Completeness emerged as the lowest-scoring domain, although mean scores remained above 4.0. This pattern has been consistently reported in prior studies and reflects an inherent characteristic of LLMs, which tend to prioritize concise and broadly applicable responses rather than exhaustive clinical detail(8, 12). In the context of laparoscopic hysterectomy, this tendency may result in the omission of nuanced considerations such as individualized risk factors, rare complications, or institution-specific practices. While brevity may enhance readability for patients, it also highlights a key limitation of relying on AI-generated information for comprehensive preoperative counseling. This observation is consistent with broader evaluations of LLMs in clinical settings, which emphasize that although AI systems can support information delivery and patient engagement, they lack the capacity to replace clinician judgment and individualized decision-making(13).

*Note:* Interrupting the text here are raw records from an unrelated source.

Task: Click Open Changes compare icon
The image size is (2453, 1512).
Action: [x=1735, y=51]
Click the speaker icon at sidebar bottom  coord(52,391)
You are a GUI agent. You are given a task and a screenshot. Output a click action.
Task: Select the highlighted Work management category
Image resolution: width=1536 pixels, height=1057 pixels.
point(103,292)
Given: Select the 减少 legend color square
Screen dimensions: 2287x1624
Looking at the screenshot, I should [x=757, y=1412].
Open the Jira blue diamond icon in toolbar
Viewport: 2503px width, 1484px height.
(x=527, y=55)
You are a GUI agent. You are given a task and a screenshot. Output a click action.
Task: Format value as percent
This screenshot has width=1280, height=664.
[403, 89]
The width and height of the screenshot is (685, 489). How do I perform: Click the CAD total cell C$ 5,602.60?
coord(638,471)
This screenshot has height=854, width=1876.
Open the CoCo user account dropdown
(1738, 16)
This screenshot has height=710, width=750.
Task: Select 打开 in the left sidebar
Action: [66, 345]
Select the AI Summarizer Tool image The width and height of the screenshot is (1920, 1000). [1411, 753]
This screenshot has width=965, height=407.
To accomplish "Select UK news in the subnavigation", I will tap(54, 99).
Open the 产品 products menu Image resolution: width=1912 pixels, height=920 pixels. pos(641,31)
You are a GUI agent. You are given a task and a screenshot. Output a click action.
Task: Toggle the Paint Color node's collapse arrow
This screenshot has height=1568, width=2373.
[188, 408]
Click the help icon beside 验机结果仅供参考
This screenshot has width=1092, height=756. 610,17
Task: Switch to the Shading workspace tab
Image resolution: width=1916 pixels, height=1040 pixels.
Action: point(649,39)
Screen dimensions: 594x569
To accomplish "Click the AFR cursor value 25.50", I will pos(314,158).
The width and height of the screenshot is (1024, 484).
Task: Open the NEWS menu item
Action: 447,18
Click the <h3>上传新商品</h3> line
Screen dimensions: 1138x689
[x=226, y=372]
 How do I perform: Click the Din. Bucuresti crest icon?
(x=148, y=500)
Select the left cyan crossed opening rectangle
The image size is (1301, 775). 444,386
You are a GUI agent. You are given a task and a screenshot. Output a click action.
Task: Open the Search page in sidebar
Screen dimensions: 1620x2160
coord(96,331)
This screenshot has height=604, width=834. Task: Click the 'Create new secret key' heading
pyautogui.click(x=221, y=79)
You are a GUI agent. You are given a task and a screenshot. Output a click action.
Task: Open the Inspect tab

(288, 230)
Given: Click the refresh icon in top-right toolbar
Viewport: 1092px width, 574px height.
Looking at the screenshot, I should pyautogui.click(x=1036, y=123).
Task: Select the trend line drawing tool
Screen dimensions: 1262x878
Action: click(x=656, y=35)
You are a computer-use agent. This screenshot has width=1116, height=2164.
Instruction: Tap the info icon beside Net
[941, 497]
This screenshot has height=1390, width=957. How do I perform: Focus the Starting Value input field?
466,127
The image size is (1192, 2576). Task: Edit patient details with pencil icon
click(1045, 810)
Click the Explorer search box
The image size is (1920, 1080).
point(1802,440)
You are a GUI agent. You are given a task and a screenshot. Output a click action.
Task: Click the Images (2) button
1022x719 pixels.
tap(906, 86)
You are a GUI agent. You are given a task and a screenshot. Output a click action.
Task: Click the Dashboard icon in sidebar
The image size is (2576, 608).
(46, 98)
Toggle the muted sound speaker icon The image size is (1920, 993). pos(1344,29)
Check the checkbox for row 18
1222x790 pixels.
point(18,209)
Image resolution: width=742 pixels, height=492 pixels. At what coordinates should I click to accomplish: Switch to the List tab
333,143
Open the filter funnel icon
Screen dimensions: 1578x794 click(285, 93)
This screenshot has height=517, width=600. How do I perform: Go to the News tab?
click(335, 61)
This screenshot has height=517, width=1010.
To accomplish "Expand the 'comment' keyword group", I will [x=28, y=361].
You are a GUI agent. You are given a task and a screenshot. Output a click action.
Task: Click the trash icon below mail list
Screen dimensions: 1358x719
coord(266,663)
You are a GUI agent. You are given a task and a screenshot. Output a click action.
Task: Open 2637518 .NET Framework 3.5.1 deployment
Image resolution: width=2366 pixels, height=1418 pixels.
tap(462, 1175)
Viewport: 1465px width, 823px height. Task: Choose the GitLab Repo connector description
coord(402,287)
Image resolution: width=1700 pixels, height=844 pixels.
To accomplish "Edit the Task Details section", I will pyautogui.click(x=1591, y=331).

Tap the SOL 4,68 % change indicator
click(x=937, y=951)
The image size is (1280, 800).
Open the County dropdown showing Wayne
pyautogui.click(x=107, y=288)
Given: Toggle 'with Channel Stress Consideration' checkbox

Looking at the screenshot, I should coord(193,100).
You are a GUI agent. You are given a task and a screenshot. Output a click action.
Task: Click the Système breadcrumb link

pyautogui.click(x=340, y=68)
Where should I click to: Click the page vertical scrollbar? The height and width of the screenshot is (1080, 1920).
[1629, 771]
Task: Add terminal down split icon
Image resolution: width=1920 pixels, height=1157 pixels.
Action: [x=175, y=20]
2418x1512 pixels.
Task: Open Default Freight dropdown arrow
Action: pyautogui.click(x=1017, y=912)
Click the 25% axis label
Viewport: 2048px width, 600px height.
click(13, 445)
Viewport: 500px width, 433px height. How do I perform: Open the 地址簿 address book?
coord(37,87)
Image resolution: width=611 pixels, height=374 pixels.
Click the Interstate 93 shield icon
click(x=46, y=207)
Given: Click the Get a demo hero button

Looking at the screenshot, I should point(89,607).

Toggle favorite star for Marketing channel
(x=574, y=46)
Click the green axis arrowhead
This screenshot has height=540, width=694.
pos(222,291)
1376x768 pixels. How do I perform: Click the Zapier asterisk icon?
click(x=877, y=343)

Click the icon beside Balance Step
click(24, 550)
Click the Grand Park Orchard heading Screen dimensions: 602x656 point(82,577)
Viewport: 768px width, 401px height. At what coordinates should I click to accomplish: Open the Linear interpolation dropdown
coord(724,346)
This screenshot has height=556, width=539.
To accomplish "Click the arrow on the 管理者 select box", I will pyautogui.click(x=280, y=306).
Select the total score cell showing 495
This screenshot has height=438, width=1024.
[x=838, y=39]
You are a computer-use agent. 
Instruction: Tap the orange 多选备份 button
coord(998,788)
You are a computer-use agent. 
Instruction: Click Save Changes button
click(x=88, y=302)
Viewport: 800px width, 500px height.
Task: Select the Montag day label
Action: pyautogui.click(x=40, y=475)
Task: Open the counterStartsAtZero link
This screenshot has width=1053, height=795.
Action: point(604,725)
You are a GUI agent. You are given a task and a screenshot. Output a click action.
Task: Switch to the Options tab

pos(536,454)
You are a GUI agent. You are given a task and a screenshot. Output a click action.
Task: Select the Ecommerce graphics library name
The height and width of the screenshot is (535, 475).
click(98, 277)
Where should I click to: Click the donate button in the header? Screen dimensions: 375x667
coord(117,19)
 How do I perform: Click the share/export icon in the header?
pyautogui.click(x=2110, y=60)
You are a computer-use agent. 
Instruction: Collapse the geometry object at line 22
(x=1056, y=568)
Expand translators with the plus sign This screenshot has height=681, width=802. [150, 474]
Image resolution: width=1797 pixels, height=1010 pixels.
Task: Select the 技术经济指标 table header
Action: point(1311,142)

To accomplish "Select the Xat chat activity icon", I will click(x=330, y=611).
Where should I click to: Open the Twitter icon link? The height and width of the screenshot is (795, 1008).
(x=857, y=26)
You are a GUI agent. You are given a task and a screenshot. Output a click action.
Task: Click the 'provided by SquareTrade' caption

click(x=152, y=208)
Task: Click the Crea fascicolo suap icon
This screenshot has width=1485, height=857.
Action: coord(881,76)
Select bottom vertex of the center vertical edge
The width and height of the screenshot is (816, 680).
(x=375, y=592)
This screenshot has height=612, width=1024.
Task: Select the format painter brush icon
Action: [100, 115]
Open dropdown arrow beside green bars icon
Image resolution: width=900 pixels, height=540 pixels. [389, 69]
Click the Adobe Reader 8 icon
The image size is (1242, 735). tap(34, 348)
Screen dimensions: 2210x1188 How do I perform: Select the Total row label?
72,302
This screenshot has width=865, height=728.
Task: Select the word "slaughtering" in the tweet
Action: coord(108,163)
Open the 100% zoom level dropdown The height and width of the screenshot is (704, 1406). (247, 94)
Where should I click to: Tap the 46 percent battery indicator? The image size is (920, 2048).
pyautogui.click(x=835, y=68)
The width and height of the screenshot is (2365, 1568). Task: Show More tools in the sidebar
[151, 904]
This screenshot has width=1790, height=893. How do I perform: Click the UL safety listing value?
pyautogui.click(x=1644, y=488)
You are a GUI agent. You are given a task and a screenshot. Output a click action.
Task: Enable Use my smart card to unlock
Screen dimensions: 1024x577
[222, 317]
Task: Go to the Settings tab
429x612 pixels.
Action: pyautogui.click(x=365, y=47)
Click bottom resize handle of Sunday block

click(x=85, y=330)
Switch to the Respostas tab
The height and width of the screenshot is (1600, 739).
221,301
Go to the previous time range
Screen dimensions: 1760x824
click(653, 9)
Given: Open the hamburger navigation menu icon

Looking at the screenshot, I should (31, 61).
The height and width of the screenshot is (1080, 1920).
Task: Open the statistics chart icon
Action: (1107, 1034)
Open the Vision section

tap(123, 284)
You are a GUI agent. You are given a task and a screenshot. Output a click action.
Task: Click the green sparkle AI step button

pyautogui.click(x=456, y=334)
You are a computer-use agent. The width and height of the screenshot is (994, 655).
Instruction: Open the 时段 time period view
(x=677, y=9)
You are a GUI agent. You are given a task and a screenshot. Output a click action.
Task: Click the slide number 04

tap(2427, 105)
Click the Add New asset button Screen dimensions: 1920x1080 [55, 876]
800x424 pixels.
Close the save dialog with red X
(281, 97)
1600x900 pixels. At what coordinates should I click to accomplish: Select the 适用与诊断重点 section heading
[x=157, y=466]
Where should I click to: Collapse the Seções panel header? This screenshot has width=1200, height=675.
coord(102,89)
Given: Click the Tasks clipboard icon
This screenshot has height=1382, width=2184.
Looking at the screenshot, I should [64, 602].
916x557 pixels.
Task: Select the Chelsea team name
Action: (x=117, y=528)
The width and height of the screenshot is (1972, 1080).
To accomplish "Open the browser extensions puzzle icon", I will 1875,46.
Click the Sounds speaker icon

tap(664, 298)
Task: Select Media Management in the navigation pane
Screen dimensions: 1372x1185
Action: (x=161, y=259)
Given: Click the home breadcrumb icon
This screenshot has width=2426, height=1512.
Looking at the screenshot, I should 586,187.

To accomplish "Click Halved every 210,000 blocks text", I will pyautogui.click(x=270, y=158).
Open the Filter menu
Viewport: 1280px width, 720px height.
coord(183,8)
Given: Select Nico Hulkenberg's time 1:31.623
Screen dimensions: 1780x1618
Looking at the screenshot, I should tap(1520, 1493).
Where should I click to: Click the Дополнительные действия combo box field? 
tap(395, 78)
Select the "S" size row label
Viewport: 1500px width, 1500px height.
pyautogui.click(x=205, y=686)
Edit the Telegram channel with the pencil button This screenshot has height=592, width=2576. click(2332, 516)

According to established guidelines, the observed ICCs fall within the poor reliability range. However, ICC values should not be interpreted in isolation. As highlighted in recent methodological literature, studies characterized by restricted score variability and clustering of ratings at the upper end of the scale are expected to yield lower ICC estimates, despite consistent evaluator judgments. In the present study, the high mean scores and limited dispersion across evaluation domains suggest a ceiling effect, which likely contributed to reduced ICC values rather than true disagreement among evaluators(9, 10, 14-16).
The results of this study have practical implications for patient education in minimally invasive gynecologic surgery. As patients increasingly turn to search engines and conversational AI tools for health-related information, ChatGPT-4o may function as an accessible entry point for understanding common aspects of laparoscopic hysterectomy. However, the observed limitations in completeness reinforce the notion that AI-generated responses should complement, rather than replace, physician-led counseling. Clinicians should be aware of the types of information patients may encounter online and proactively address gaps or misconceptions during preoperative discussions.
Study Limitations
Several limitations warrant consideration. First, the study evaluated responses generated by a single version of ChatGPT at a specific time point, and model performance may evolve with future updates. Second, assessments were conducted exclusively by expert surgeons, which may not reflect patients’ perceptions of quality or usefulness. Third, the study focused on commonly searched questions and may not capture less frequent but clinically important concerns. Another important limitation of this study is the absence of a direct comparator. ChatGPT-4o responses were not evaluated against established patient education resources, such as professional society guidelines, institutional websites, or standardized patient information leaflets. Therefore, the present findings should be interpreted as an assessment of AI-generated information in isolation rather than a comparative evaluation against existing educational standards. Future studies incorporating direct comparisons with validated patient education materials may provide additional insights into the relative strengths and limitations of AI-based tools. Despite these limitations, the standardized methodology, expert blinding, and use of multiple evaluative domains strengthen the robustness of the findings.
Conclusion
ChatGPT-4o provides responses to commonly searched questions about laparoscopic hysterectomy that are generally accurate, relevant, and clear, though occasionally incomplete. These findings suggest that while LLMs hold promise as supplementary tools for patient education, their outputs should be interpreted within the context of professional medical guidance.